Quel che si richiede a tali maestri è un fondamentale atto d'umiltà: è noto che non tutte le anime d'Israele hanno la stessa accesa passione per la parte mistica della Torà. Molte anime sono soprattutto attratte dalla parte più pratica e legale, che peraltro contiene così tanta saggezza da riempire facilmente i giorni e gli anni di chi vi si senta votato. Ma non occorre generalizzare. Succede invece che tali maestri pretendono che i loro interessi diventino una norma per tutti, confinando ogni attrazione verso la parte cabalistica in un angolo a volte definito come accessorio e facoltativo, e a volte definito come inutile, pericoloso o proibito. Non c'è nulla di più falso! La Cabalà. è da sempre l'anima della Torà, così come le regole dell'Halakhà ne sono il corpo. Solo una piena interazione di questi due partner inseparabili è chiamata "vita", e il Dio d'Israele è il Dio della vita. D'altronde sono sempre esistiti, in ogni luogo e in ogni generazione, validissimi maestri, esperti della parte legale e pratica, che hanno scalato anche le vette delle conoscenze esoteriche. Oggi costoro si dichiarano pronti ad insegnare chi gli si avvicina sinceramente, senza porre precondizioni o senza esami introduttivi. Dunque l'unica cosa che viene richiesta ai rabbini delle molte Yeshivot ufficiali, per il momento, è almeno di non interferire in ciò. In un futuro ormai prossimo però si renderà necessario introdurre corsi di Cabalà in ogni programma di studio in yeshivà, a qualsiasi livello, avanzato o introduttivo che sia.

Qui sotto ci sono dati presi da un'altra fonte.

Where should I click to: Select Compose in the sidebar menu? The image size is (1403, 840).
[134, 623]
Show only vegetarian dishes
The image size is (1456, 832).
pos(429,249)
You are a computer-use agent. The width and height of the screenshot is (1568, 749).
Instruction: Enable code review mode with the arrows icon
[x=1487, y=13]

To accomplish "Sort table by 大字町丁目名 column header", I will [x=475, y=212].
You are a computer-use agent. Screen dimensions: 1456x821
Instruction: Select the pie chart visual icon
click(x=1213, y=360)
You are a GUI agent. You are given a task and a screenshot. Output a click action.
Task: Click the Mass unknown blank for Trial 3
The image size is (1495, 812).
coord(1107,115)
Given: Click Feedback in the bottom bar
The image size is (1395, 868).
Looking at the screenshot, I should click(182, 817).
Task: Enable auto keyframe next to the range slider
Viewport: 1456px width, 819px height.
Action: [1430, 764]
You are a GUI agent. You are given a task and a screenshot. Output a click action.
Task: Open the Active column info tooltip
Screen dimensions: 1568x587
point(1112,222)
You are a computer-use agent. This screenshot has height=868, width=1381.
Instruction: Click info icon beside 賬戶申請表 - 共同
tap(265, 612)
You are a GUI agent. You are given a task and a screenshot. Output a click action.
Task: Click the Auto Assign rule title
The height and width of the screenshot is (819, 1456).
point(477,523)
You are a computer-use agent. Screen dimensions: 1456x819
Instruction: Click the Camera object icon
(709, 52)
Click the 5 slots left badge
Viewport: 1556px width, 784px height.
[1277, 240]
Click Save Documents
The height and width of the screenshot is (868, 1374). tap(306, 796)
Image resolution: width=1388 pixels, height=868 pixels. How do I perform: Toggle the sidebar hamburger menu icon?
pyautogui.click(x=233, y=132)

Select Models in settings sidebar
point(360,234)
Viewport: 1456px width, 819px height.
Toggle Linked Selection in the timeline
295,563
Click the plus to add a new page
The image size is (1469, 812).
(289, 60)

Un altro punto sul quale Rabbi Nachman ci lascia un insegnamento quanto mai attuale è sull'atteggiamento che gli ebrei religiosi dovrebbero tenere nei confronti di quelli non religiosi, specie in paesi come Israele o gli Stati Uniti, cioè dove vi sono forti comunità religiose. Purtroppo non è raro tutt'oggi vedere come l'ebreo ortodosso guardi ai suoi fratelli laici con un malcelato orgoglio e senso di superiorità morale. Non c'è nulla di più errato, dato che solo Dio è in grado di giudicare tutti i meriti e i demeriti di una persona. Rabbi Nachman invece, irradiando simpatia ed interesse umano anche verso il più assimilato degli ebrei, stabiliva subito un canale di contatto, tramite il quale ogni forma di benedizione e di insegnamento poteva passare. Il suo esempio è tutt'oggi centrale nel comportamento dei Chasidim Breslov. Questi sono tra i più aperti e tolleranti degli ebrei ortodossi, e nei loro ranghi vi sono numerosissimi ba'alei teshuvà.